The waveform in Step 1 is filtered and forms a KPI curve of at least one monitoring indicator.

Preferably, in the Step 2, the step of extracting the fundamental wave of each cluster comprises: calculating an arithmetic mean value ΣF_j/j of a data set of a j segment of the KPI curve in data sets of each group as the fundamental wave of the group.

Preferably, the Step 2 comprises the following steps of: Step J2: extracting a data point set of each time sequence in all KPI curves processed in the Step 1 into a same curve set L, setting a stride sliding window, with a step length of s, wherein s=1 second, and segmenting the curve set L into data sets M_i of several segments of the KPI curve with a time width of s according to a window width, wherein i is a segment sequence number;

• • Step J3: calculating an Euclidean distance between data sets of various segments according to an attribute of the data set of each segment of the KPI curve by a dbscan algorithm, and clustering a data set of an i segment of the KPI curve to obtain k cluster categories and abnormal items, wherein each cluster is data sets of one group, and the data sets of each group contain the data set F_j of the j segment of the KPI curve; and
  • Step J4: calculating the arithmetic mean value ΣF_j/j of the data set of the j segment of the KPI curve in the data sets of each group as the fundamental wave of the group;
  • the Step 3 comprises the following steps of:
  • Step J5: calculating a waveform similarity between the data set F_j of each segment of the KPI curve in the data sets of each group and the fundamental wave by the NCC algorithm, sequencing the waveform similarity from large to small, and in the data set F_j of the KPI curve with the waveform similarity ranking as the top 95%, taking a minimum value of the waveform similarity as a grouping boundary line B_k of the group; and
  • Step J6: calculating a waveform similarity NCC_Mi-Jk between the data set M_i of each segment of the KPI curve and the fundamental wave of each group by the NCC algorithm, judging whether the data set of each segment of the KPI curve belongs to the group by taking the grouping boundary line of each group as a reference, sequencing a data set of one segment of the KPI curve belonging to a plurality of groups at the same time according to a classification score Q, and grouping the data set M_i of the KPI curve into a group with a minimum classification score Q to obtain grouping information of the data set of each segment of the KPI curve, wherein Q=((1−NCC_{Mi-J k})/(1−B_k))².

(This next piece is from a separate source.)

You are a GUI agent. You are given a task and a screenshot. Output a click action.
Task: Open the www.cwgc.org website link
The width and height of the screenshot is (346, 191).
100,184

Preferably, the Step 9 is replaced by: replacing the numerical value of the similarity greater than the inflection point in the similarity matrix by 1, and replacing the numerical value of the similarity less than the inflection point by 0; and marking adjacent clusters with the similarity of 1 in the updated similarity matrix as the same similar group, and counting the number of clusters in each similar group.

Preferably, the monitoring indicators comprise physical parameters acquired by sensors on a generator and a monitored object with a material supply relationship, an electric energy transfer relationship, a thermal energy transfer relationship, a mechanical energy transfer relationship, a magnetic field transfer relationship, an energy conversion relationship or a signal control relationship with the generator.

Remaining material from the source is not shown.